La riflessione di Gianfranco è utile a non far rimanere sterile il coraggio e la decisione di partecipare alla competizione elettorale di quanti hanno sostenuto Antonio Bassolino.Ora serve confronto e apertura affinché il lusinghiero risultato elettorale sia utile alla intera sinistra e alla Città di Napoli.

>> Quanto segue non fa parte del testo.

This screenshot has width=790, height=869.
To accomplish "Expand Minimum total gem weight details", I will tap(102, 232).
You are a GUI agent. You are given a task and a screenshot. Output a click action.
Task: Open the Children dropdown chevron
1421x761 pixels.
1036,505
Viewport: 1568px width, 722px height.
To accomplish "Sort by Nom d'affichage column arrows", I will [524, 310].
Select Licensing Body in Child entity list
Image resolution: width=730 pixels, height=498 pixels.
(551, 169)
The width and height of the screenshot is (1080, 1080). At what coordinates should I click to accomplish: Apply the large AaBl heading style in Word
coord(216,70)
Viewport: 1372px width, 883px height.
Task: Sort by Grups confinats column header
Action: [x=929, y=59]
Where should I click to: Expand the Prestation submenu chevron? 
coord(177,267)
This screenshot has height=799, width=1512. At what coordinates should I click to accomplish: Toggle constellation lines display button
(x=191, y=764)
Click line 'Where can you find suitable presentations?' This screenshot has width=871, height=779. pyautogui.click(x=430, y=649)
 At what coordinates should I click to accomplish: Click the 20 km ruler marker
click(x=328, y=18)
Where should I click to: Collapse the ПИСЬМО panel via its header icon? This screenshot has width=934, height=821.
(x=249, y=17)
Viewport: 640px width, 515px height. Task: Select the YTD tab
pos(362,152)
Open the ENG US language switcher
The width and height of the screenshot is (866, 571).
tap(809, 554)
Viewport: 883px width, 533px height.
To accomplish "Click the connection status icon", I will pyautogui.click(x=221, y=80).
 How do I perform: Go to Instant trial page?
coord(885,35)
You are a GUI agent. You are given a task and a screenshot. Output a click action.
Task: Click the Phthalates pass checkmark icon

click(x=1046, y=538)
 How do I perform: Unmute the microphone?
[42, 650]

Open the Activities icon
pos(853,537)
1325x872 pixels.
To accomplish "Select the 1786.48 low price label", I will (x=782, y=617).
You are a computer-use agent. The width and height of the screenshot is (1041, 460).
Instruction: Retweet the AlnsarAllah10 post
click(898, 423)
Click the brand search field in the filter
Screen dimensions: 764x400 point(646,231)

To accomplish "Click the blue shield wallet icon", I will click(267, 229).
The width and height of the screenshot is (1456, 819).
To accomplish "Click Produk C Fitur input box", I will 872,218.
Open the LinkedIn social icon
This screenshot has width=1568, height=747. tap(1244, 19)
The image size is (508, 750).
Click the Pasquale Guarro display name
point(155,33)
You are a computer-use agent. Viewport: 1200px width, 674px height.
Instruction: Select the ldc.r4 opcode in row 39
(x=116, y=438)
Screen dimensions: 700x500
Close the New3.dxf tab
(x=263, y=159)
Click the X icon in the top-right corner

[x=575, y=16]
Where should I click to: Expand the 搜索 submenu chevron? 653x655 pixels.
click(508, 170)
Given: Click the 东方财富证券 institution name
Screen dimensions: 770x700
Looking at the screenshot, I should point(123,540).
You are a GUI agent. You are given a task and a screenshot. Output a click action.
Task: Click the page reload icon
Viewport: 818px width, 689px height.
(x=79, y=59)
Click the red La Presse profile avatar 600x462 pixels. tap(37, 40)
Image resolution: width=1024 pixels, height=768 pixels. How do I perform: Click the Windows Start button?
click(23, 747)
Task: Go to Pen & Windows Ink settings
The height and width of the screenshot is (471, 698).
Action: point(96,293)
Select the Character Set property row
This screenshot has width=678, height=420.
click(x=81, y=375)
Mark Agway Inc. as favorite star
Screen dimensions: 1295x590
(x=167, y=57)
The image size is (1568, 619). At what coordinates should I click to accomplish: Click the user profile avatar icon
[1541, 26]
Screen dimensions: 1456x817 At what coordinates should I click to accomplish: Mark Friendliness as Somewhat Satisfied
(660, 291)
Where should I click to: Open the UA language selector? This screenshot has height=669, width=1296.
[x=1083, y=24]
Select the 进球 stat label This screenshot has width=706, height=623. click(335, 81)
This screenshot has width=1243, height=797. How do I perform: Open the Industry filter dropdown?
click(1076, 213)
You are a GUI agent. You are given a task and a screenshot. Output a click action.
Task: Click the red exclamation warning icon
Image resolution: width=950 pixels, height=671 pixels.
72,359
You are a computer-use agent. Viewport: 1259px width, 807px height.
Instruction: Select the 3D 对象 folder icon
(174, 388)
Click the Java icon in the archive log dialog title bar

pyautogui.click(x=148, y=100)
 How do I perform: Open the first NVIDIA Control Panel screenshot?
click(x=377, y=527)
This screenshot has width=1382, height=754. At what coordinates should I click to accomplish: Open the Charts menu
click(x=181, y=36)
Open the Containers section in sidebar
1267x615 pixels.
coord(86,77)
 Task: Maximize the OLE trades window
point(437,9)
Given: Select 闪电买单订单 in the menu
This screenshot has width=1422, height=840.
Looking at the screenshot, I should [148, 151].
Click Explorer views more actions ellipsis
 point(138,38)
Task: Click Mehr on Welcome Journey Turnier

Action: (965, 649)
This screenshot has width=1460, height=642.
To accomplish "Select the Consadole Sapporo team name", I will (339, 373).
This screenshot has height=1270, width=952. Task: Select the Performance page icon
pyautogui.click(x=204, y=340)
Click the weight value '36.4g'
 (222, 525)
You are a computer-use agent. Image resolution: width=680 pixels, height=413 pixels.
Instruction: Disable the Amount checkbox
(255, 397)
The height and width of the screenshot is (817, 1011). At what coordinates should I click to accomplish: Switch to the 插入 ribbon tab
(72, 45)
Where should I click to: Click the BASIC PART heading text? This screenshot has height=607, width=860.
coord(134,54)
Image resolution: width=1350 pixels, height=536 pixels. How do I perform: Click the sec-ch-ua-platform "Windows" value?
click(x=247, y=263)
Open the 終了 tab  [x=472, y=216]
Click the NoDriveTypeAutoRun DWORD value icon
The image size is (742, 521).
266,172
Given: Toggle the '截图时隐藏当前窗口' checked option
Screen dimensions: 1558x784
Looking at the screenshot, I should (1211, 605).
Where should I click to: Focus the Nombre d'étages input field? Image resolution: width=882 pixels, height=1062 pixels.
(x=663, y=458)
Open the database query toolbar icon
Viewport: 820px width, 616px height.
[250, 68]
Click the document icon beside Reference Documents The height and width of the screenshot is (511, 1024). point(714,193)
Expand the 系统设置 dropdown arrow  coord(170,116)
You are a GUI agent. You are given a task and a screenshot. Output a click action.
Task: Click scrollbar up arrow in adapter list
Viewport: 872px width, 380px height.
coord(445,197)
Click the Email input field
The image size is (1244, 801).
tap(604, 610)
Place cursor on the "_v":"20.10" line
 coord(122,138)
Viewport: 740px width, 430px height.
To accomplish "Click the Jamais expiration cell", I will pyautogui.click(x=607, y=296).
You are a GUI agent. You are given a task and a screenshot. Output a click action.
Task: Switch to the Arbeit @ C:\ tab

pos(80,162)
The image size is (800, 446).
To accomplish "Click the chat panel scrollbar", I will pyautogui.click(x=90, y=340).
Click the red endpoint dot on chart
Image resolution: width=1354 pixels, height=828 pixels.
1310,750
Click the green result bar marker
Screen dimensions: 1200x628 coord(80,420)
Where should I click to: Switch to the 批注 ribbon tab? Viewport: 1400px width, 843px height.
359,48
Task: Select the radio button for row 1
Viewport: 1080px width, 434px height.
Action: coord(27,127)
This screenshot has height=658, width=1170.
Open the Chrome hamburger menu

Leggo ora….dopo due giorni dall’invasione fascista alla sede della GCIL …..e qui mi sento di esprimermi come attenta cittadina che, giorno per giorno, sperimenta sempre più difficoltà e sente venir meno la voglia di riflettere. Il presenta è diventato sempre più complesso e lasciatemi scrivere banalmente “tutti i nodi vengono al pettine” … La situazione napoletana? La città è totalmente in decadenza e risultati elettorali ci dimostrano che la maggior parte dei napoletani non rappresentata appartiene alle fasce più deboli (anche culturalmente ed eticamente, quindi facilmente preda di forze eversive, e non solo ) concentrata nei quartieri/periferie più abbandonati … C’è molto da decifrare per poi capire… credo che si pagano soprattutto le conseguenze della politica del consenso che ha messo radici da tempo degenerando e rafforzando guasti, oggi è aumentata e segna già evidenti e multiple conseguenze . Certamente andremo incontro a problematici cambiamenti con l’accentuarsi di conflitti sociali e malcelati “giochi di potere”- non solo qui – con il dibattito sulla “Sinistra “sempre percepito confuso. Io auspico che il Sindaco Manfredi sappia reggere il timone: può farlo solo se sarà costruttivamente “appoggiato” (ripeto l’espressione di Roberta) al di là della friabile forza del consenso.